__PROBLEM STATEMENT__:
Both the line containing "Task: Click the up arrow next to 2.40" and the line containing "The width and height of the screenshot is (669, 521)." belong to the span. Output exactly that span from the listing below, and nothing outside it.

RECORD SET: Begin

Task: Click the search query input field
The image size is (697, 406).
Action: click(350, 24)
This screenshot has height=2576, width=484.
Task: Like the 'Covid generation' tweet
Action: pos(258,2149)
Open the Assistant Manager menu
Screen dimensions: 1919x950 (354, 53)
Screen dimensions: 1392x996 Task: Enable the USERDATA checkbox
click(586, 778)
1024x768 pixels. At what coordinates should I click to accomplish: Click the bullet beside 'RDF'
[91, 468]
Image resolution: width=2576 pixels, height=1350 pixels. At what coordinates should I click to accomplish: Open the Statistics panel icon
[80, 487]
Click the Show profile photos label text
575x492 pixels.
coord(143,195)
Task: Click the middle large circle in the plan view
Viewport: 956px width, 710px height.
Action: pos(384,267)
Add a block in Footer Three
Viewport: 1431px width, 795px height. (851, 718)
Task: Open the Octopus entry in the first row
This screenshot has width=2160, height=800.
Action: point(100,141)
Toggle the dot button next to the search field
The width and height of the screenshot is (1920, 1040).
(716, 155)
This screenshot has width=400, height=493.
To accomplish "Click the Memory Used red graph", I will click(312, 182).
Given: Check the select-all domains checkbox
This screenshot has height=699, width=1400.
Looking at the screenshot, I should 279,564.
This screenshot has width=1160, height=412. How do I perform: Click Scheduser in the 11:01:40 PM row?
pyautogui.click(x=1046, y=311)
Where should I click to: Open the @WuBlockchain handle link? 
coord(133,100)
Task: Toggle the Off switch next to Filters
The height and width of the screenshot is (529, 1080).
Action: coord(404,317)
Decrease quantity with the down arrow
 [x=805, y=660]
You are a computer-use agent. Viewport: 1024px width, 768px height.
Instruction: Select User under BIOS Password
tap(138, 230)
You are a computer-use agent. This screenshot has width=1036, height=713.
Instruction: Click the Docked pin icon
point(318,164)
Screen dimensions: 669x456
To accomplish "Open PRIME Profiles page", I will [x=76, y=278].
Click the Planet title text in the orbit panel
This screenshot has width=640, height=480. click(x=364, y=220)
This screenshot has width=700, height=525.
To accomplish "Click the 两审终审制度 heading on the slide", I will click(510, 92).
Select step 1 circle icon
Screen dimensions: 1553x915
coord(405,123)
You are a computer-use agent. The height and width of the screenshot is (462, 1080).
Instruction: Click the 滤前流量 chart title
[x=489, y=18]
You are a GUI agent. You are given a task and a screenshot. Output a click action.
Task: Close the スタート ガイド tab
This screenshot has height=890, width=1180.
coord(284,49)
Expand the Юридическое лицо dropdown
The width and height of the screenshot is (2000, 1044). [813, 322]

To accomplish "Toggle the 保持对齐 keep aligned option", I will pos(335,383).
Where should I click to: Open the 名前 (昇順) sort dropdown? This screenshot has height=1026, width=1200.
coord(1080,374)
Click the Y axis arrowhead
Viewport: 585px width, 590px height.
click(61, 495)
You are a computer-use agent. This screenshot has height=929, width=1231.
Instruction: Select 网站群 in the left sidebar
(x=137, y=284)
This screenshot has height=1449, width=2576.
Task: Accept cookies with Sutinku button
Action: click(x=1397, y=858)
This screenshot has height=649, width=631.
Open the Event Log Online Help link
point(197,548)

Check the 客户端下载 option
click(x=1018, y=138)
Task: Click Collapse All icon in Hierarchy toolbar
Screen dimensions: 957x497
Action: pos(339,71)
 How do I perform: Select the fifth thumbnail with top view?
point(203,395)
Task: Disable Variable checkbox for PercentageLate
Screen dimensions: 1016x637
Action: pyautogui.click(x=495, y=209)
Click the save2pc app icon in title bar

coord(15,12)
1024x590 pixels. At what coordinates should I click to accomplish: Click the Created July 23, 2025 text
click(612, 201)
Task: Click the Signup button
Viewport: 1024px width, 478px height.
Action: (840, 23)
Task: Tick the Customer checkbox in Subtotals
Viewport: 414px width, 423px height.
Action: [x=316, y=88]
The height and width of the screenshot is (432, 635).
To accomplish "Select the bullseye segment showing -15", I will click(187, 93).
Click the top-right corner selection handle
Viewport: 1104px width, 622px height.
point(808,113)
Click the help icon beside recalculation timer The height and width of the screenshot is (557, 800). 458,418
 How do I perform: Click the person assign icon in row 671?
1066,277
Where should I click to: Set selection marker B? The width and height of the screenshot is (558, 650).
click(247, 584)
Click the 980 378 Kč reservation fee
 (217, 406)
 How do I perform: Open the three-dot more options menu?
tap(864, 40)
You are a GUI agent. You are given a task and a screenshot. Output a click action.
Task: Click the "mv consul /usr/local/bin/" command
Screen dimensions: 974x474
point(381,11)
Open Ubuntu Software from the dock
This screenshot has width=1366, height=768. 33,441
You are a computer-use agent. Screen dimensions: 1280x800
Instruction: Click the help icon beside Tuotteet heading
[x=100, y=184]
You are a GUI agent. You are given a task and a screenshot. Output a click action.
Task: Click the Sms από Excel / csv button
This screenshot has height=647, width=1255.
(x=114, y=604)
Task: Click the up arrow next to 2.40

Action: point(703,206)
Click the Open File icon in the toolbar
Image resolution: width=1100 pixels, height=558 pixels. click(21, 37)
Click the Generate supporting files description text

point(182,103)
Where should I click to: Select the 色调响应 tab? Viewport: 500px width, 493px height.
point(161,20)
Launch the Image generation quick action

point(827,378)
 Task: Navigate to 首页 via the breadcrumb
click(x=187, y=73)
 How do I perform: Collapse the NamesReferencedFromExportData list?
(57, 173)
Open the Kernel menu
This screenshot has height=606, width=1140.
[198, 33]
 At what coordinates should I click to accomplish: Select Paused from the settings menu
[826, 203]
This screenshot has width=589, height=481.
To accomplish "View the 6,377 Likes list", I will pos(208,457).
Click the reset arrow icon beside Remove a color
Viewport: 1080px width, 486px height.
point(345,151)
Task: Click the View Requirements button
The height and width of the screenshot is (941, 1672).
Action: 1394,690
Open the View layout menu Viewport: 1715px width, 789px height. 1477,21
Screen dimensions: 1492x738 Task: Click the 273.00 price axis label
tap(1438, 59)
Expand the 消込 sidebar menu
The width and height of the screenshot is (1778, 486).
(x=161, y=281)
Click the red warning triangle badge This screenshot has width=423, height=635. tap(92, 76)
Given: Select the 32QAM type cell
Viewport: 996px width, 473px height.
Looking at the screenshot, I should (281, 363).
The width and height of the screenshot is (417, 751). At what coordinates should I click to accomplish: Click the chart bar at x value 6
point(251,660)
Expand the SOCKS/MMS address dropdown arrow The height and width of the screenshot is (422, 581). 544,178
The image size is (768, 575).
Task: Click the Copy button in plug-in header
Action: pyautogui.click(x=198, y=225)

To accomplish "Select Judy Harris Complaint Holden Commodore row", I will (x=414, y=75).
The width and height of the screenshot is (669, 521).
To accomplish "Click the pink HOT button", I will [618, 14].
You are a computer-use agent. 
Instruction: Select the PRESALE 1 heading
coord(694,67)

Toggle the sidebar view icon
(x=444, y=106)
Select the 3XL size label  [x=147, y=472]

RECORD SET: End

__OUTPUT OF THE EXERCISE__:
Task: Click the up arrow next to 2.40

Action: point(703,206)
Click the Open File icon in the toolbar
Image resolution: width=1100 pixels, height=558 pixels. click(21, 37)
Click the Generate supporting files description text

point(182,103)
Where should I click to: Select the 色调响应 tab? Viewport: 500px width, 493px height.
point(161,20)
Launch the Image generation quick action

point(827,378)
 Task: Navigate to 首页 via the breadcrumb
click(x=187, y=73)
 How do I perform: Collapse the NamesReferencedFromExportData list?
(57, 173)
Open the Kernel menu
This screenshot has height=606, width=1140.
[198, 33]
 At what coordinates should I click to accomplish: Select Paused from the settings menu
[826, 203]
This screenshot has width=589, height=481.
To accomplish "View the 6,377 Likes list", I will pos(208,457).
Click the reset arrow icon beside Remove a color
Viewport: 1080px width, 486px height.
point(345,151)
Task: Click the View Requirements button
The height and width of the screenshot is (941, 1672).
Action: 1394,690
Open the View layout menu Viewport: 1715px width, 789px height. 1477,21
Screen dimensions: 1492x738 Task: Click the 273.00 price axis label
tap(1438, 59)
Expand the 消込 sidebar menu
The width and height of the screenshot is (1778, 486).
(x=161, y=281)
Click the red warning triangle badge This screenshot has width=423, height=635. tap(92, 76)
Given: Select the 32QAM type cell
Viewport: 996px width, 473px height.
Looking at the screenshot, I should (281, 363).
The width and height of the screenshot is (417, 751). At what coordinates should I click to accomplish: Click the chart bar at x value 6
point(251,660)
Expand the SOCKS/MMS address dropdown arrow The height and width of the screenshot is (422, 581). 544,178
The image size is (768, 575).
Task: Click the Copy button in plug-in header
Action: pyautogui.click(x=198, y=225)

To accomplish "Select Judy Harris Complaint Holden Commodore row", I will (x=414, y=75).
The width and height of the screenshot is (669, 521).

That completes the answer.